▶ [What you are asked to do]: Print the full set of records below, character for character and picture-free.

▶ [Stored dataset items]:
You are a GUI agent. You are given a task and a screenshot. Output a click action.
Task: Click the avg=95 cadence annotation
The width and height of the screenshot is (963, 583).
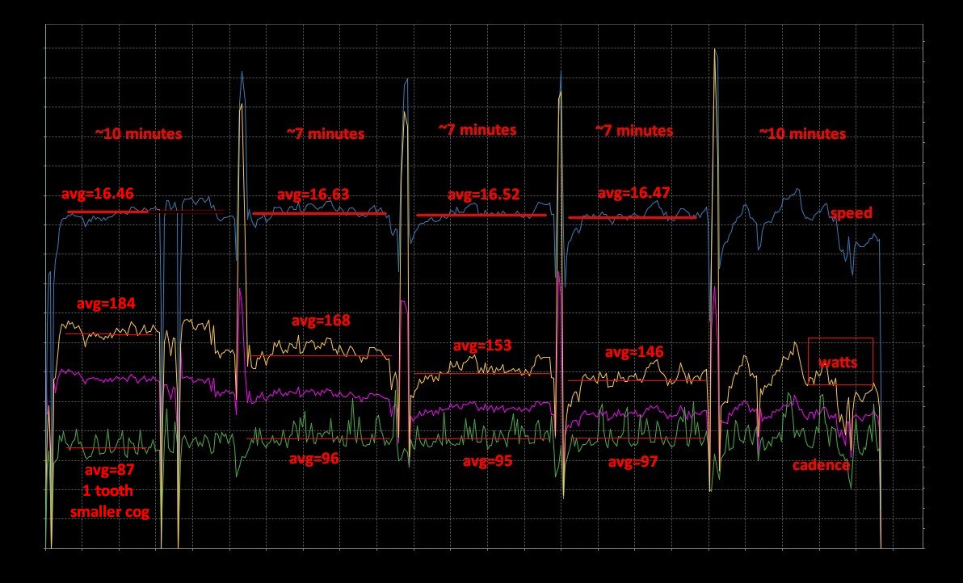(487, 461)
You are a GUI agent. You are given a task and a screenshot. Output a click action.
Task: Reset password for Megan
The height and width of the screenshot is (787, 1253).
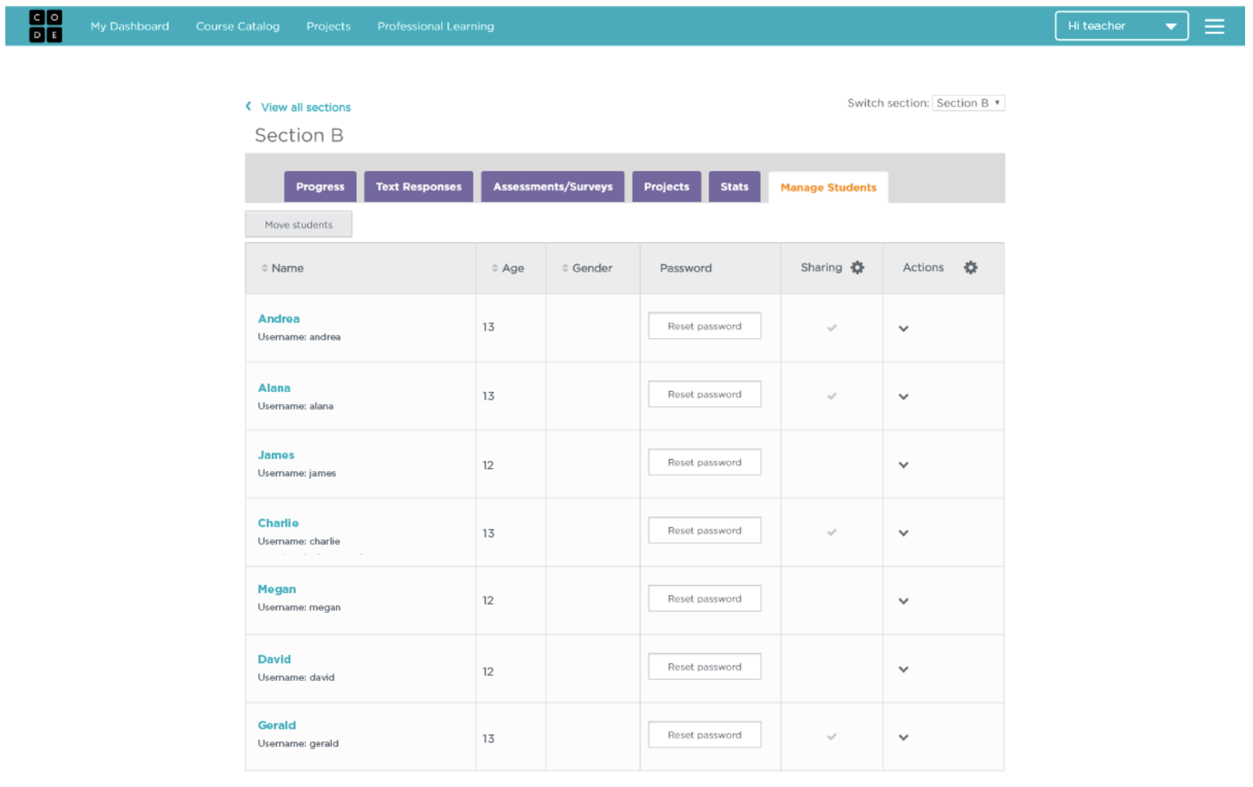click(x=704, y=599)

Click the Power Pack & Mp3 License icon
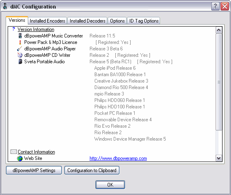[20, 42]
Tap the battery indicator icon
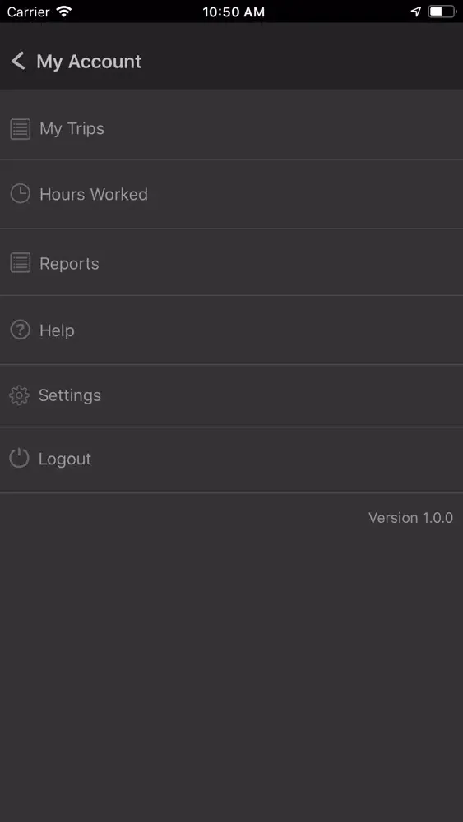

▶ [Exercise answer]:
You are a GUI agent. You are given a task and a screenshot. Output a click action.
Task: Click the avg=95 cadence annotation
The width and height of the screenshot is (963, 583).
(487, 461)
You are a GUI agent. You are given a task and a screenshot. Output a click action.
Task: Reset password for Megan
The height and width of the screenshot is (787, 1253).
click(x=704, y=599)

Click the Power Pack & Mp3 License icon
[20, 42]
Tap the battery indicator icon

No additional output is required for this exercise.